*** Records for this task Section Begins ***
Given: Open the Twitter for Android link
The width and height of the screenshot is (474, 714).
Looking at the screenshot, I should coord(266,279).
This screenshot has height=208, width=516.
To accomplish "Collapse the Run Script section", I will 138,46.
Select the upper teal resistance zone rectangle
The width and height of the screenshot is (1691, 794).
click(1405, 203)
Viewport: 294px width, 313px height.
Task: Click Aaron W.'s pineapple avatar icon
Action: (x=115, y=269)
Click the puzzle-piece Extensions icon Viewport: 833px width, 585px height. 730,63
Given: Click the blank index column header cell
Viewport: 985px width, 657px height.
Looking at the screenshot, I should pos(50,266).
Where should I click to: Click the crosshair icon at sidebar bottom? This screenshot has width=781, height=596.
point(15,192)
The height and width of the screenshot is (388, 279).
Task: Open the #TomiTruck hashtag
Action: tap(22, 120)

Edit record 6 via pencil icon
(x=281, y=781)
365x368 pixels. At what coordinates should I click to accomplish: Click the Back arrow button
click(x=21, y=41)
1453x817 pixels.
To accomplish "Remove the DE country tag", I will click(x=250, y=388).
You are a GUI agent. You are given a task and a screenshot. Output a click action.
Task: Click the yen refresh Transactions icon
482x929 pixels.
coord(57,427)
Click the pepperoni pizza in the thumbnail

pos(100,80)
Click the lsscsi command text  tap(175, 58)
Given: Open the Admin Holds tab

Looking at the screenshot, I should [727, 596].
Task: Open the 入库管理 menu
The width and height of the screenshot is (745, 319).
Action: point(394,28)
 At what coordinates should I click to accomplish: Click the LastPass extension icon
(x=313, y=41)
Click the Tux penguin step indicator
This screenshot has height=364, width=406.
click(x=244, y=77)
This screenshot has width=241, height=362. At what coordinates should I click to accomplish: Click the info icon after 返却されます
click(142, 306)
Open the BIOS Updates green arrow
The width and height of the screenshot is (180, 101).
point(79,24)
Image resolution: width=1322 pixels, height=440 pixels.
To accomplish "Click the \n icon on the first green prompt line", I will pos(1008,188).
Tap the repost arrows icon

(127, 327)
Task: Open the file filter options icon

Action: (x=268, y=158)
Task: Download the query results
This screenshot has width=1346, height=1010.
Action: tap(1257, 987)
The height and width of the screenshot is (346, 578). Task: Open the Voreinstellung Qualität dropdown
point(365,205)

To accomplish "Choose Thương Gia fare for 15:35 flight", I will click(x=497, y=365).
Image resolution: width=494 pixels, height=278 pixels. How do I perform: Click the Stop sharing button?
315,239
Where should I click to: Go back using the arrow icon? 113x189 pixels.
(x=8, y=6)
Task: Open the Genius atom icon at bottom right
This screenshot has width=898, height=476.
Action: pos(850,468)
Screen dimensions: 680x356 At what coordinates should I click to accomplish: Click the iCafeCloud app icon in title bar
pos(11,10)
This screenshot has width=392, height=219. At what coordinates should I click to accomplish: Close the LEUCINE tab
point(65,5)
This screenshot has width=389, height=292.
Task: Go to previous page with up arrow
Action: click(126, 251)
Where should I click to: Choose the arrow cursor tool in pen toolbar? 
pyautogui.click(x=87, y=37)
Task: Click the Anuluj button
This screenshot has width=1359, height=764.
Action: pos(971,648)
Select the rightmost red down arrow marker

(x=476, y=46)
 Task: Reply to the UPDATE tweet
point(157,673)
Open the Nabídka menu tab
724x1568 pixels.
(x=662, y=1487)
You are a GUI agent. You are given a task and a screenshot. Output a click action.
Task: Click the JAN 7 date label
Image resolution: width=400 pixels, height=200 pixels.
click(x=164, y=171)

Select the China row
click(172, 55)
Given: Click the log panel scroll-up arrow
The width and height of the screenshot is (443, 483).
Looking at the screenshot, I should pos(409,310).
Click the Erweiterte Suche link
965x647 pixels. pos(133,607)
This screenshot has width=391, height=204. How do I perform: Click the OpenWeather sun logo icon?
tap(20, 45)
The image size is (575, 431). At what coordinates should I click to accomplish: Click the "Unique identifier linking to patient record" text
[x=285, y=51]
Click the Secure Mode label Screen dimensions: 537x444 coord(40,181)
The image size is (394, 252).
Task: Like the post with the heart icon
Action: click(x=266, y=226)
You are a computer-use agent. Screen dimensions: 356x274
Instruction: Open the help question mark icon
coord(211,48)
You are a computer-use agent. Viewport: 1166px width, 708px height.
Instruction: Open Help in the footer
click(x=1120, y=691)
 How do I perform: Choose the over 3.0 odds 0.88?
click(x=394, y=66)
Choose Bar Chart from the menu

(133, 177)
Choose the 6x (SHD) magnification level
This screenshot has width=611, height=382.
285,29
*** Records for this task Section Ends ***
* _Assignment_:
Copy the records exactly.

* _Reply to the exercise_:
Given: Open the Twitter for Android link
The width and height of the screenshot is (474, 714).
Looking at the screenshot, I should coord(266,279).
This screenshot has height=208, width=516.
To accomplish "Collapse the Run Script section", I will 138,46.
Select the upper teal resistance zone rectangle
The width and height of the screenshot is (1691, 794).
click(1405, 203)
Viewport: 294px width, 313px height.
Task: Click Aaron W.'s pineapple avatar icon
Action: (x=115, y=269)
Click the puzzle-piece Extensions icon Viewport: 833px width, 585px height. 730,63
Given: Click the blank index column header cell
Viewport: 985px width, 657px height.
Looking at the screenshot, I should pos(50,266).
Where should I click to: Click the crosshair icon at sidebar bottom? This screenshot has width=781, height=596.
point(15,192)
The height and width of the screenshot is (388, 279).
Task: Open the #TomiTruck hashtag
Action: tap(22, 120)

Edit record 6 via pencil icon
(x=281, y=781)
365x368 pixels. At what coordinates should I click to accomplish: Click the Back arrow button
click(x=21, y=41)
1453x817 pixels.
To accomplish "Remove the DE country tag", I will click(x=250, y=388).
You are a GUI agent. You are given a task and a screenshot. Output a click action.
Task: Click the yen refresh Transactions icon
482x929 pixels.
coord(57,427)
Click the pepperoni pizza in the thumbnail

pos(100,80)
Click the lsscsi command text  tap(175, 58)
Given: Open the Admin Holds tab

Looking at the screenshot, I should [727, 596].
Task: Open the 入库管理 menu
The width and height of the screenshot is (745, 319).
Action: point(394,28)
 At what coordinates should I click to accomplish: Click the LastPass extension icon
(x=313, y=41)
Click the Tux penguin step indicator
This screenshot has height=364, width=406.
click(x=244, y=77)
This screenshot has width=241, height=362. At what coordinates should I click to accomplish: Click the info icon after 返却されます
click(142, 306)
Open the BIOS Updates green arrow
The width and height of the screenshot is (180, 101).
point(79,24)
Image resolution: width=1322 pixels, height=440 pixels.
To accomplish "Click the \n icon on the first green prompt line", I will pos(1008,188).
Tap the repost arrows icon

(127, 327)
Task: Open the file filter options icon

Action: (x=268, y=158)
Task: Download the query results
This screenshot has width=1346, height=1010.
Action: tap(1257, 987)
The height and width of the screenshot is (346, 578). Task: Open the Voreinstellung Qualität dropdown
point(365,205)

To accomplish "Choose Thương Gia fare for 15:35 flight", I will click(x=497, y=365).
Image resolution: width=494 pixels, height=278 pixels. How do I perform: Click the Stop sharing button?
315,239
Where should I click to: Go back using the arrow icon? 113x189 pixels.
(x=8, y=6)
Task: Open the Genius atom icon at bottom right
This screenshot has width=898, height=476.
Action: pos(850,468)
Screen dimensions: 680x356 At what coordinates should I click to accomplish: Click the iCafeCloud app icon in title bar
pos(11,10)
This screenshot has width=392, height=219. At what coordinates should I click to accomplish: Close the LEUCINE tab
point(65,5)
This screenshot has width=389, height=292.
Task: Go to previous page with up arrow
Action: click(126, 251)
Where should I click to: Choose the arrow cursor tool in pen toolbar? 
pyautogui.click(x=87, y=37)
Task: Click the Anuluj button
This screenshot has width=1359, height=764.
Action: pos(971,648)
Select the rightmost red down arrow marker

(x=476, y=46)
 Task: Reply to the UPDATE tweet
point(157,673)
Open the Nabídka menu tab
724x1568 pixels.
(x=662, y=1487)
You are a GUI agent. You are given a task and a screenshot. Output a click action.
Task: Click the JAN 7 date label
Image resolution: width=400 pixels, height=200 pixels.
click(x=164, y=171)

Select the China row
click(172, 55)
Given: Click the log panel scroll-up arrow
The width and height of the screenshot is (443, 483).
Looking at the screenshot, I should pos(409,310).
Click the Erweiterte Suche link
965x647 pixels. pos(133,607)
This screenshot has width=391, height=204. How do I perform: Click the OpenWeather sun logo icon?
tap(20, 45)
The image size is (575, 431). At what coordinates should I click to accomplish: Click the "Unique identifier linking to patient record" text
[x=285, y=51]
Click the Secure Mode label Screen dimensions: 537x444 coord(40,181)
The image size is (394, 252).
Task: Like the post with the heart icon
Action: click(x=266, y=226)
You are a computer-use agent. Screen dimensions: 356x274
Instruction: Open the help question mark icon
coord(211,48)
You are a computer-use agent. Viewport: 1166px width, 708px height.
Instruction: Open Help in the footer
click(x=1120, y=691)
 How do I perform: Choose the over 3.0 odds 0.88?
click(x=394, y=66)
Choose Bar Chart from the menu

(133, 177)
Choose the 6x (SHD) magnification level
This screenshot has width=611, height=382.
285,29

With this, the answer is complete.